EXERCISE REQUIREMENTS →
Reproduce exactly the lines below from the one containing "Task: Click the Kilometer-interval" through the one containing "Click the 份数", including both, and nothing else.

Stored data entries →
*-*-*

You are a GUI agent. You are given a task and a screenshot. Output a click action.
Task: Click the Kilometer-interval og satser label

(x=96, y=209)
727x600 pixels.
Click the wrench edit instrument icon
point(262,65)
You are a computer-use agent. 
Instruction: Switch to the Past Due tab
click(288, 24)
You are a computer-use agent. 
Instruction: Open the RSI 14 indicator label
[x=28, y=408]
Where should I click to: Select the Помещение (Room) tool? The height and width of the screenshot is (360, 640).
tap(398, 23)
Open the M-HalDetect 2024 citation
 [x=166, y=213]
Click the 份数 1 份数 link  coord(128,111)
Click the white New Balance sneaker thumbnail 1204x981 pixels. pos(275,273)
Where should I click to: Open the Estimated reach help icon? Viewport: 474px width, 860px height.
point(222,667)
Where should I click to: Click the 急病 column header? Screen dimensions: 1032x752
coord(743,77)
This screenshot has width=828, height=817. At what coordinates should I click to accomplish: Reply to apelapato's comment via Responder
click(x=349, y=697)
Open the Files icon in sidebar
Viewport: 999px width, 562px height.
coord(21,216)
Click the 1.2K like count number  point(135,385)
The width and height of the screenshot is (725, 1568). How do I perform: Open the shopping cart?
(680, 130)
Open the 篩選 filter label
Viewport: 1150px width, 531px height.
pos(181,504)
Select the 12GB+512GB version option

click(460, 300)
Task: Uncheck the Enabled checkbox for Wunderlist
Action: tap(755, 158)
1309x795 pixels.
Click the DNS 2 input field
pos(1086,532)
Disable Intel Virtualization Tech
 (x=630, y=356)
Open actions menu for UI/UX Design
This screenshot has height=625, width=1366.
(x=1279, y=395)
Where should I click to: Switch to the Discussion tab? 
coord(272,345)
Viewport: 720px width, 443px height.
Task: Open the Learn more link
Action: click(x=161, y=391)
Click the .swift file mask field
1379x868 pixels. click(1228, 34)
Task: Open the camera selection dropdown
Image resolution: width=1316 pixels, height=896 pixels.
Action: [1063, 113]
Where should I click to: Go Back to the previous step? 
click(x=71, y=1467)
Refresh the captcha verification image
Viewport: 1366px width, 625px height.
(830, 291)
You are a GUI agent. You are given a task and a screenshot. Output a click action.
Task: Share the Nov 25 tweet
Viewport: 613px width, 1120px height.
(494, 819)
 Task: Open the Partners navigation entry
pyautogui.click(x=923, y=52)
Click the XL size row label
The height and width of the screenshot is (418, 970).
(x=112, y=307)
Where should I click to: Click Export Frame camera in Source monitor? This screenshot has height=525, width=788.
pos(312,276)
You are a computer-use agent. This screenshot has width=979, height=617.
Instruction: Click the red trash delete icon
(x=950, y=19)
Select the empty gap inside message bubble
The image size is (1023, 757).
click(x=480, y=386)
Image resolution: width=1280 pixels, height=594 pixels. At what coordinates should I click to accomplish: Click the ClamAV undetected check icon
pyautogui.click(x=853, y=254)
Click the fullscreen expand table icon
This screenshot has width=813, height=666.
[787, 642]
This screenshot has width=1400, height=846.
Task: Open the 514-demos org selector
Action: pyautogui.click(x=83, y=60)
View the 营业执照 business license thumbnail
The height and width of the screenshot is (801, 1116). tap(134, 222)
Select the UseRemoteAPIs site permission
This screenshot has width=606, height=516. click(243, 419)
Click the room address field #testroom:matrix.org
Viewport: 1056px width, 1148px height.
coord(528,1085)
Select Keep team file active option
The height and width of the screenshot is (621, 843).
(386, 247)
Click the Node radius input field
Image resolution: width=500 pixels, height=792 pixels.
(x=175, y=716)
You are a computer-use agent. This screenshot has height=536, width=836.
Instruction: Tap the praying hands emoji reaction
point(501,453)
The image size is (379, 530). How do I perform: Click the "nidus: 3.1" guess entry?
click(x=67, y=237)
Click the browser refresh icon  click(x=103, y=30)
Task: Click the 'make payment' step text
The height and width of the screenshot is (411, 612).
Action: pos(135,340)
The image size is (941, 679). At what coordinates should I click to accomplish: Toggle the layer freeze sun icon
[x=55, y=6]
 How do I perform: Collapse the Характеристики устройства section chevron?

*-*-*

OUTPUT OF THE EXERCISE →
Task: Click the Kilometer-interval og satser label

(x=96, y=209)
727x600 pixels.
Click the wrench edit instrument icon
point(262,65)
You are a computer-use agent. 
Instruction: Switch to the Past Due tab
click(288, 24)
You are a computer-use agent. 
Instruction: Open the RSI 14 indicator label
[x=28, y=408]
Where should I click to: Select the Помещение (Room) tool? The height and width of the screenshot is (360, 640).
tap(398, 23)
Open the M-HalDetect 2024 citation
 [x=166, y=213]
Click the 份数 1 份数 link  coord(128,111)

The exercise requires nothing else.